## [How to complete this task]
Quote word for word the lines starting at the line with "Task: Switch to the Герои menu" and ending at the final line of the entries. Leave out any pictures.

*** Block opens ***

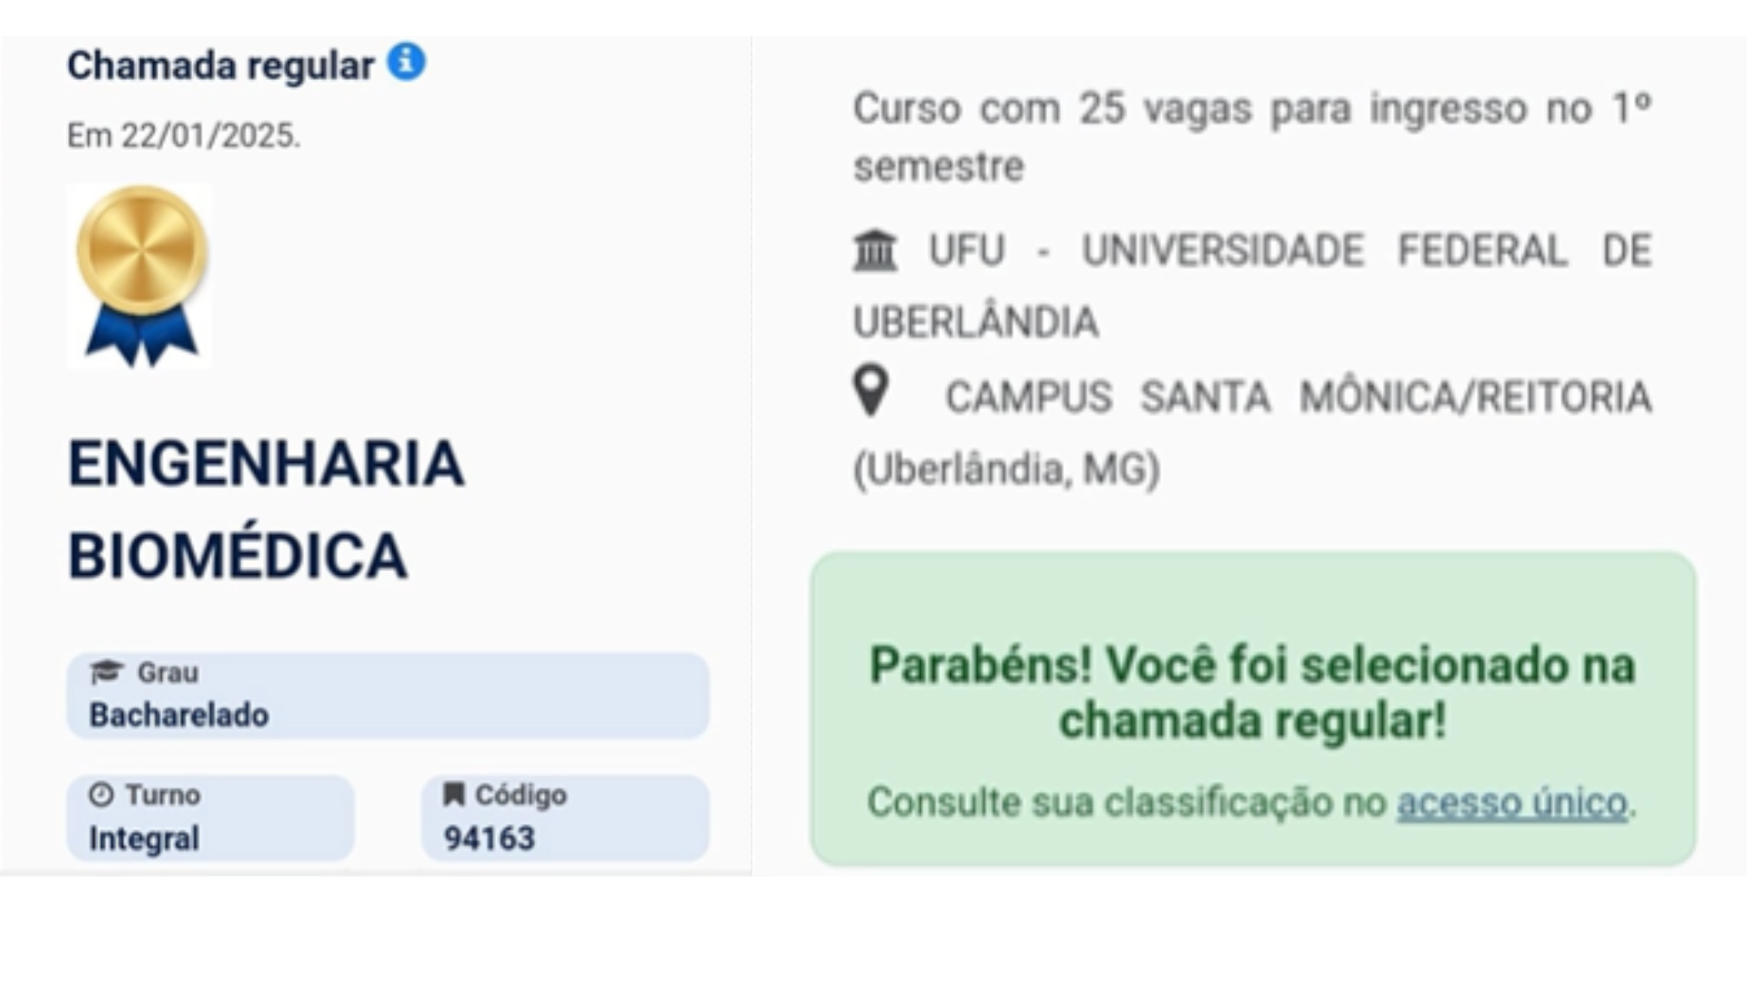The height and width of the screenshot is (982, 1747).
Task: Click the course code 94163
Action: (x=490, y=837)
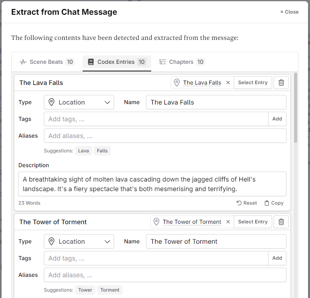Remove The Lava Falls linked entry (x)
The width and height of the screenshot is (310, 298).
coord(228,83)
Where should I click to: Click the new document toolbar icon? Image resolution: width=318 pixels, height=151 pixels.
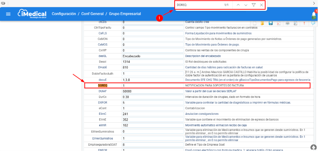254,23
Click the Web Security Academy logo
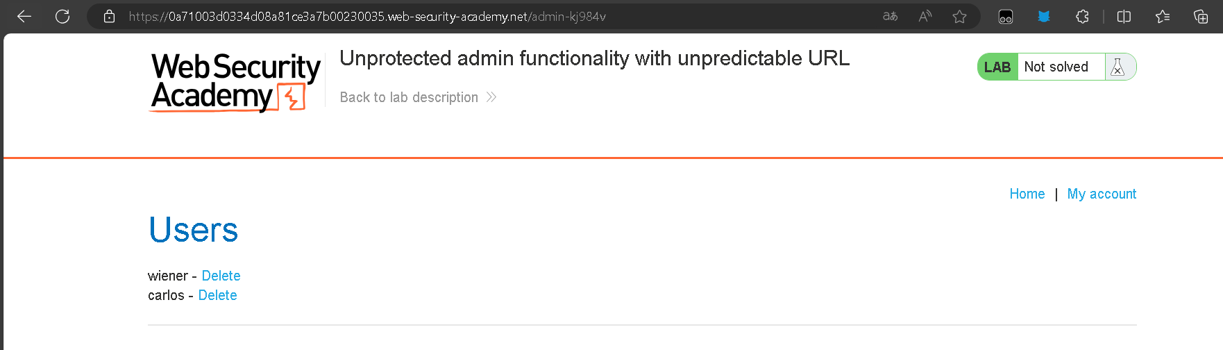This screenshot has width=1223, height=350. point(236,82)
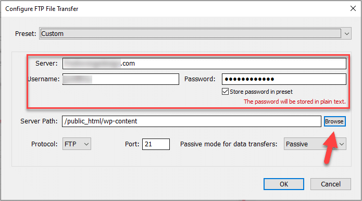362x201 pixels.
Task: Confirm settings with the OK button
Action: tap(284, 184)
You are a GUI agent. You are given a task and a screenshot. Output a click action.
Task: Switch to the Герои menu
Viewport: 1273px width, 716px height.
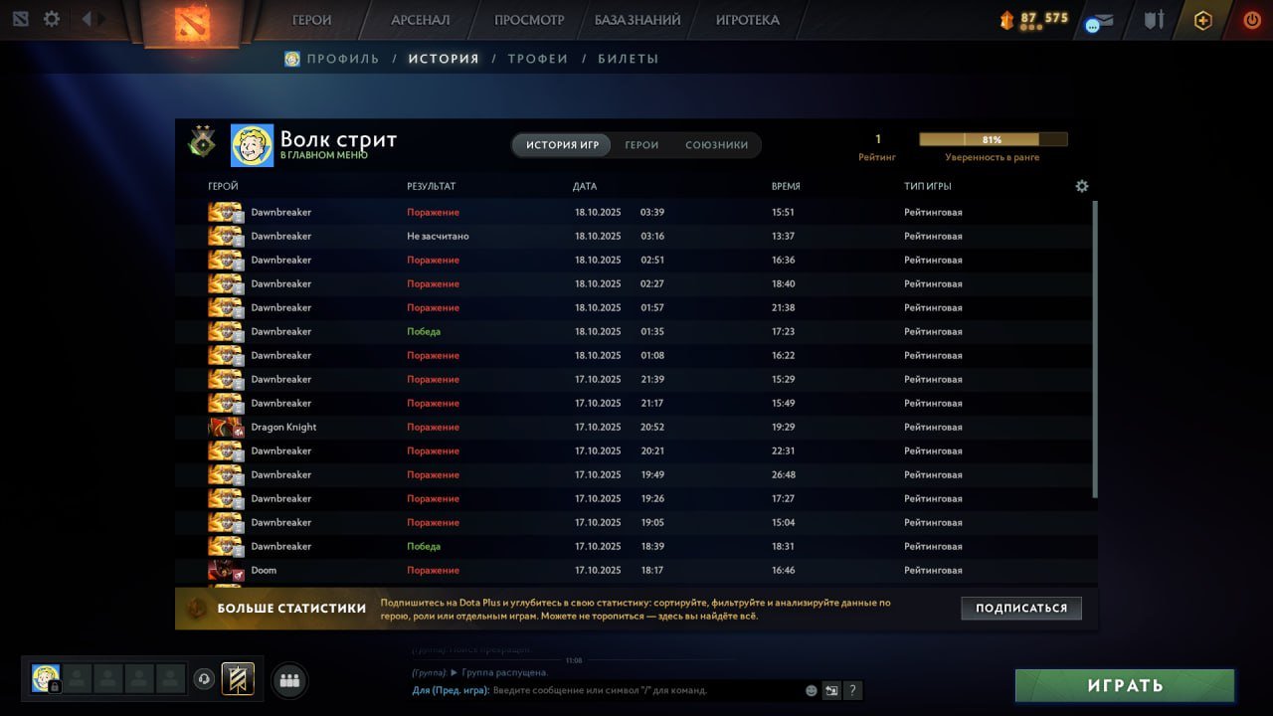pos(311,20)
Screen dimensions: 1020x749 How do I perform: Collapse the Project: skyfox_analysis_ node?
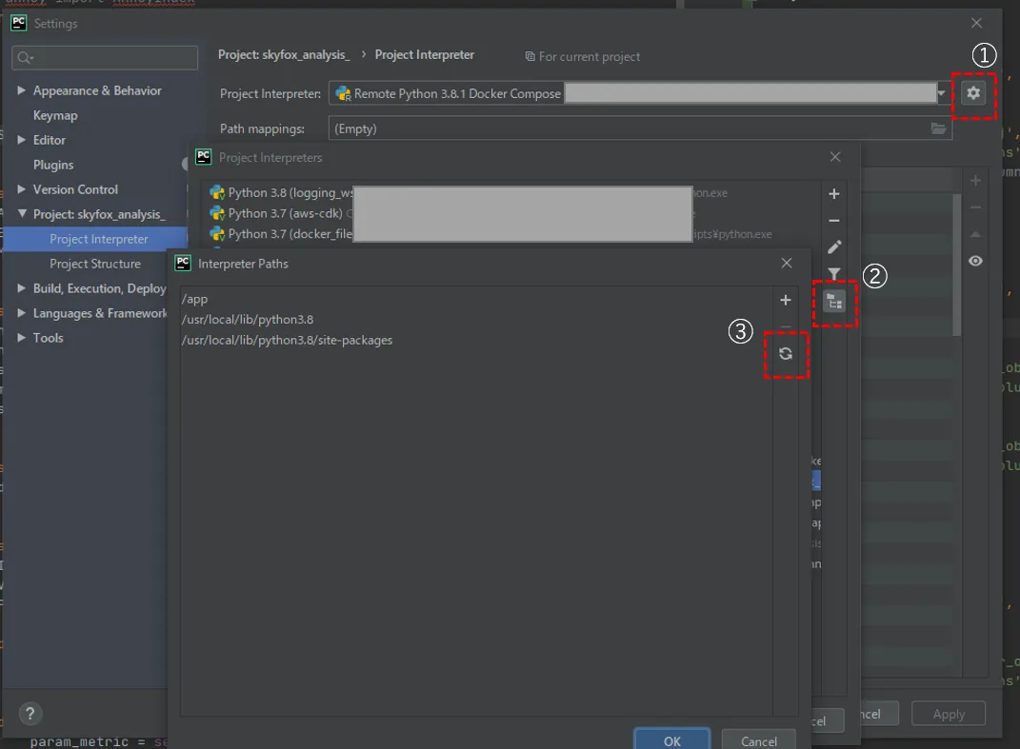[x=22, y=214]
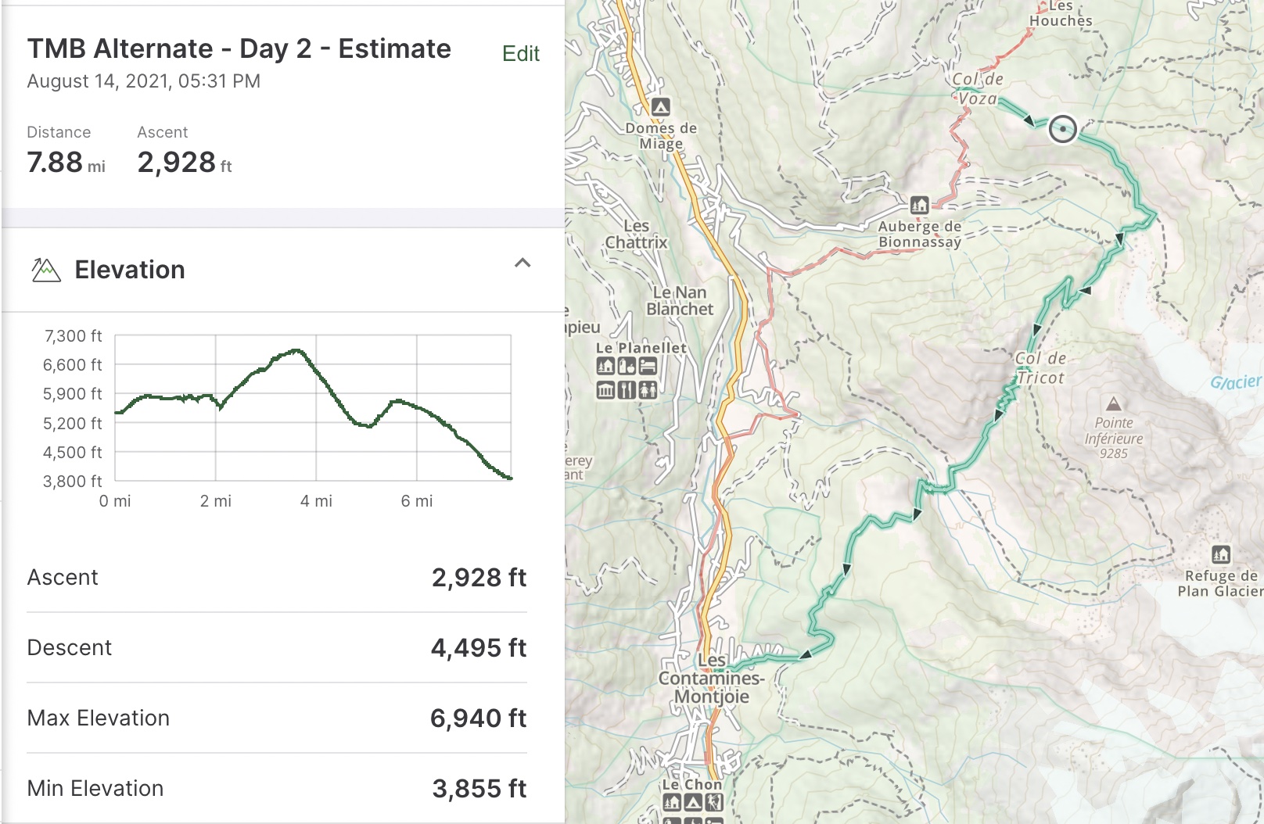Viewport: 1264px width, 824px height.
Task: Collapse the Elevation section chevron
Action: tap(522, 263)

*** Block closes ***

## [Task result]
Task: Switch to the Герои menu
Viewport: 1273px width, 716px height.
pos(311,20)
Screen dimensions: 1020x749 How do I perform: Collapse the Project: skyfox_analysis_ node?
[x=22, y=214]
Viewport: 1264px width, 824px height.
Task: Collapse the Elevation section chevron
Action: tap(522, 263)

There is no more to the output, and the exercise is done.